У ребенка дѣйствительно были большіе глаза, точно окоймленные черной бахромой густыхъ рѣсницъ. Она очень напоминала отца; миссъ Россъ полюбовалась на дѣвочку, посидѣла еще немного съ Эмми и отправилась опять внизъ, въ гостиную. Вечеромъ, передъ сномъ, Лора, по обыкновенію, завернула къ сестрѣ. Эмми замѣтила ей, что она какъ-то особенно блѣдна и какъ будто разстроена. Послѣ долгихъ отнѣкиваній, Лора должна была признаться, что Филиппъ сдѣлалъ ей сегодня горькій упрекъ за то, что она любитъ его такъ слѣпо, что не видитъ въ мемъ никакихъ недостатковъ. — Онъ увѣряетъ, что онъ самъ въ этомъ виноватъ, — прибавила молодая дѣвушка. Будто онъ дотого пріучилъ всѣхъ насъ поклоняться его достоинствамъ, что у меня чувство любви къ нему дошло даже до обожанія.
— Я его понимаю, — задумчиво отвѣчала Эмми. — Онъ такъ много перенесъ въ это время, что ему страшно за себя, онъ боится, чтобы вы всѣ не избаловали его опять лестью и покорностью.

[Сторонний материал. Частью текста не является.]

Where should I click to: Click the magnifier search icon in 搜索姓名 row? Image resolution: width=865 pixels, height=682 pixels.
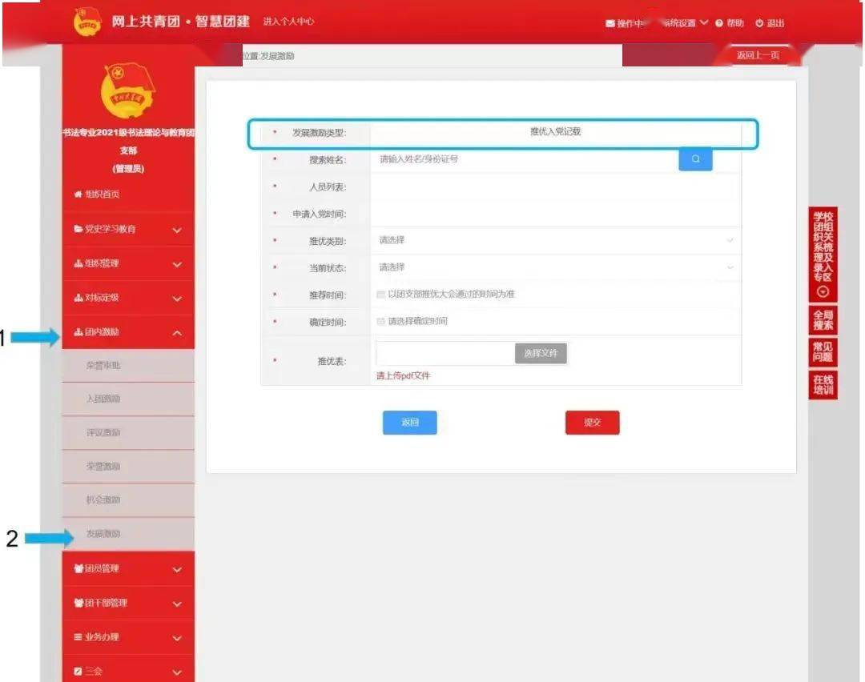(694, 159)
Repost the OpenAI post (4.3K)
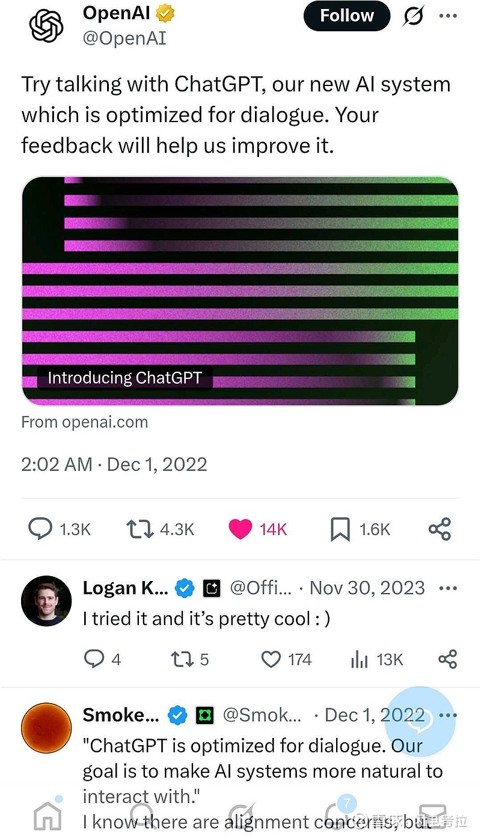This screenshot has width=481, height=836. (x=139, y=529)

— Что жъ мнѣ дѣлать, — вскричала въ отчаяніи Лора: если я люблю его выше всего на свѣтѣ!
— Не говори такъ! остановила ее сестра. — Это преступленіе; люби его послѣ Бога перваго, но не выше всего на свѣтѣ. Посмотри на меня, была ли бы я въ состояніи вынести свое горе, еслибы Гэй, при жизни, не пріучалъ меня искать утѣшенія на небѣ, а не на землѣ!
— Эмми! скажи мнѣ откровенно, развѣ ты сама не слѣпо любила мужа? развѣ ты признавала въ немъ какіе-нибудь недостатки? спросила съ живостью старшая сестра.
Эмми вспыхнула. — Да, я видѣла и сознавала всѣ его ошибки, вотъ почему я такъ глубоко цѣнила его искреннее раскаяніе. Прости меня, душа моя, — заключила она кротко:- если я тебѣ дамъ совѣтъ — говорить всегда правду Филиппу въ глаза, а не хвалить его за каждое его дѣйствіе.
— Развѣ ты все еще на него сердишься, Эмми? спросила Лора.
— Напротивъ того, я давно ему все простила, но я говорю это тебѣ собственно для того, чтобы ты убѣдилась, что Филиппъ былъ дѣйствительно виноватъ въ отношеніи мама. Зачѣмъ вы скрывали отъ нея свою любовь? Зачѣмъ не пришли къ матери съ повинной головой?
— У меня духу не доставало признаться, — сказала Лора. Сестра! вѣдь мы не были связаны своимъ словомъ; мы никогда не переписывались другъ съ другомъ, и Филиппъ объяснился мнѣ въ любви всего одинъ разъ, во время прогулки. Мы рѣшились молчать до тѣхъ поръ, пока не представится вѣрный случай получить согласіе отца. Дурнаго мы ничего не сдѣлали, мы только горячо любили другъ друга, а это вы давно всѣ знали.
— А все-таки эта тайна мучила Филиппа, и онъ бредилъ ею во время горячки, — сказала Эмми.
— Потому что это было единственное пятно, которое онъ носилъ на своемъ чистомъ, благородномъ сердцѣ, - замѣтила съ восторгомъ Лора. Она такъ увлеклась, что ея голосъ разбудилъ ребенка, и ей пришлось удалиться. Не смотря на пламенную, слѣпую любовь свою къ Филиппу, она не находила въ ней истинной отрады, а скорѣе мучилась и волновалась вслѣдствіе ея ежедневно. Филиппъ съ своей стороны чувствовалъ, что и ему тоже чего-то не достаетъ въ сердцѣ. Онъ любилъ Лору больше чѣмъ сестру свою Маргариту, но и Лора была не истинной опорой для него, не другомъ, который могъ бы подать ему нужный совѣтъ; нѣтъ, это была слѣпая раба, его созданіе, сколокъ, такъ сказать, прежняго Филиппа, и она служила ему иногда живымъ укоромъ совѣсти, за всѣ прошлые его промахи и ошибки.